◆ **TASKS FOR THIS EXERCISE**
A - In the passage on masculinity in prisons, what should clinicians tell a prisoner in advance?
B - Using the passage on masculinity in prisons, decide whether each statement agrees with it. Answer yes or no for each, and quote the deciding words. (i) Middle class males stayed in illegal activities for a long time. (ii) Therapists should not press inmates to talk about things that make them uncomfortable. (iii) Toxic masculinity increases inmates' resistance to mental health treatment.
C - Continue the passage on masculinity in prisons from its last sentence.

◆ **SELECTED EXCERPT**
# # # # #

Yet, they are still aware of the fact that toughness is the key to survival in prisons no matter what anyone says. Otherwise, predators can easily pin point their targets, knowing that they will not put up a fight.Sadly, this training of domination does not benefit prisoners into becoming loving people as they are released, which shows that this learned behavior in prison is slowly spreading its wings to society. This explains why young males turn to crime and violence in order to prove their manliness to others. Studies showed that middle class males were engaged in illegal activities for only a short period of time. As time passed, they moved on to be socially accepted by graduating from college, starting a career, and eventually supporting a family.
On the other hand, lower class males were more likely to stay in criminal behavior, forcing them to go behind bars. Even though toxic masculinity increases resistance to psychotherapy and other forms of mental health treatment from inmates, there are general steps clinicians can take to reduce this dilemma from occurring in prisons. The first step this article states is that therapists should respect the prisoner by understanding their resistance to speak. Generally, they do this by not pressuring the inmate to talk about certain things that make them feel uncomfortable.
Secondly, a brief discussion about confidentiality should take place.Since many clinicians are required to report any illegal activity or threats said by the prisoner, they should notify the prisoner of this policy in advance. That way, the prisoner is well aware of the circumstances once he begins talking. As a result of this, prisoners may begin to feel respected by the therapist due to their informative gesture. Thirdly, it is important for the clinician to negotiate with the prisoner in order to lend some kind of assistance through treatment. This allows both parties to safely communicate about things that may not be so confidential yet beneficial to proper treatment.This shows the prisoner that the therapist can still help in a limited amount of ways.

# # # # #

Records from a dataset:
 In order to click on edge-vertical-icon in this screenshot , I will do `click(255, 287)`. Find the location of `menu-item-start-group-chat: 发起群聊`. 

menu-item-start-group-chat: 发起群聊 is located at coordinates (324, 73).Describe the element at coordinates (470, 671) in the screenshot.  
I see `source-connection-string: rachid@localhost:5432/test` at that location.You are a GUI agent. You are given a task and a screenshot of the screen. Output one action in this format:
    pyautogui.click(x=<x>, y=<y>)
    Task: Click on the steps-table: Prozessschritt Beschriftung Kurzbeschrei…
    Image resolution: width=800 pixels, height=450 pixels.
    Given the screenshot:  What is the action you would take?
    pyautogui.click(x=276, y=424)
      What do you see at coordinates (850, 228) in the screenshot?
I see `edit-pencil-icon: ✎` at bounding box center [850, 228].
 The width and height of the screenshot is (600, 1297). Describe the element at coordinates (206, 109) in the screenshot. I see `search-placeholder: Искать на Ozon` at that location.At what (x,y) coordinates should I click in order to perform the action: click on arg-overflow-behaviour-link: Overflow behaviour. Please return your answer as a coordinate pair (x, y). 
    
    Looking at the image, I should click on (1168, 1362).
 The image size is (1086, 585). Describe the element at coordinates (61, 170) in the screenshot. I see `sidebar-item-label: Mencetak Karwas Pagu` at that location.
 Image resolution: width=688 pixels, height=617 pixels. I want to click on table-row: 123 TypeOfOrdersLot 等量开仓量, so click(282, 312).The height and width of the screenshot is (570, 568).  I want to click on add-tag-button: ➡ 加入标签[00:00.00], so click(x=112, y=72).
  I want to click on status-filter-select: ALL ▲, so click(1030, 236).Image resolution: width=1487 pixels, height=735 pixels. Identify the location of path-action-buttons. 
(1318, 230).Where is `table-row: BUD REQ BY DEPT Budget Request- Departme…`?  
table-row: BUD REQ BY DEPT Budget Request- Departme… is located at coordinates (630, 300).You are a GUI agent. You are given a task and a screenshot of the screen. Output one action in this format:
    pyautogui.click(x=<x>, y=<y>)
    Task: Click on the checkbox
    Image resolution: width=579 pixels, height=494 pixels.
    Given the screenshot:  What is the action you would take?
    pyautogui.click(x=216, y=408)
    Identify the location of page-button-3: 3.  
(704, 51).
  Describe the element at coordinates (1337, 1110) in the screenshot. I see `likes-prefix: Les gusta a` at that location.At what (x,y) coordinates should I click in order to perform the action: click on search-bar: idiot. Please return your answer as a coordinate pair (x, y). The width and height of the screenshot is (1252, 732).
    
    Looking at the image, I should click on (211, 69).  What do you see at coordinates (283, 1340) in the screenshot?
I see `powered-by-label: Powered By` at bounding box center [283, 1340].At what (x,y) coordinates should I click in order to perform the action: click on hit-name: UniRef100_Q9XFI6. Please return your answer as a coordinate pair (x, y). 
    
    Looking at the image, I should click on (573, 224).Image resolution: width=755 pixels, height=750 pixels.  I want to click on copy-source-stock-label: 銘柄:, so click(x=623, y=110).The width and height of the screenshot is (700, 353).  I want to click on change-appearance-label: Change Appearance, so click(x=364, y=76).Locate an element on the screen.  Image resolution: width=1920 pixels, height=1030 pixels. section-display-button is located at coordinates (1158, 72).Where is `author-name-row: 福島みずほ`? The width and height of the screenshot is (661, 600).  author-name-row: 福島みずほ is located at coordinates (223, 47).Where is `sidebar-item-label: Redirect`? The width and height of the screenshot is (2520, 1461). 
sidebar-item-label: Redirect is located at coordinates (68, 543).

# # # # #

◆ **RESULTS FOR THE EXERCISE**
A - They should tell the prisoner that they are required to report any illegal activity or threats the prisoner says.

B -
(i) No: "middle class males were engaged in illegal activities for only a short period of time"
(ii) Yes: "by not pressuring the inmate to talk about certain things that make them feel uncomfortable"
(iii) Yes: "toxic masculinity increases resistance to psychotherapy and other forms of mental health treatment from inmates"

C -
Lastly, mental health staff members should be willing to stand up to security or administration for the rights or treatment needs of prisoners. By doing this within the ethical requirements of their profession, prisoners will notice the therapist’s sincere concern over the injustice that was committed towards them, which my ease the tension of resistances to treatment. In order to make use of these guidelines, legislators and departments of corrections must enforce these steps on a regular basis.This can be very difficult because the current tendency is to increase harsher punishment among prisoners. By inflicting more punishment, correctional officers feel that this is the best way to control violent inmates.
Researchers truly believe that if group work and psychotherapy is practiced in prisons, it can lead therapists to understand and eliminate the resistance of effective treatment among the prison population. The more communication that exist in prisons, the better chance of understanding and trust given by inmates.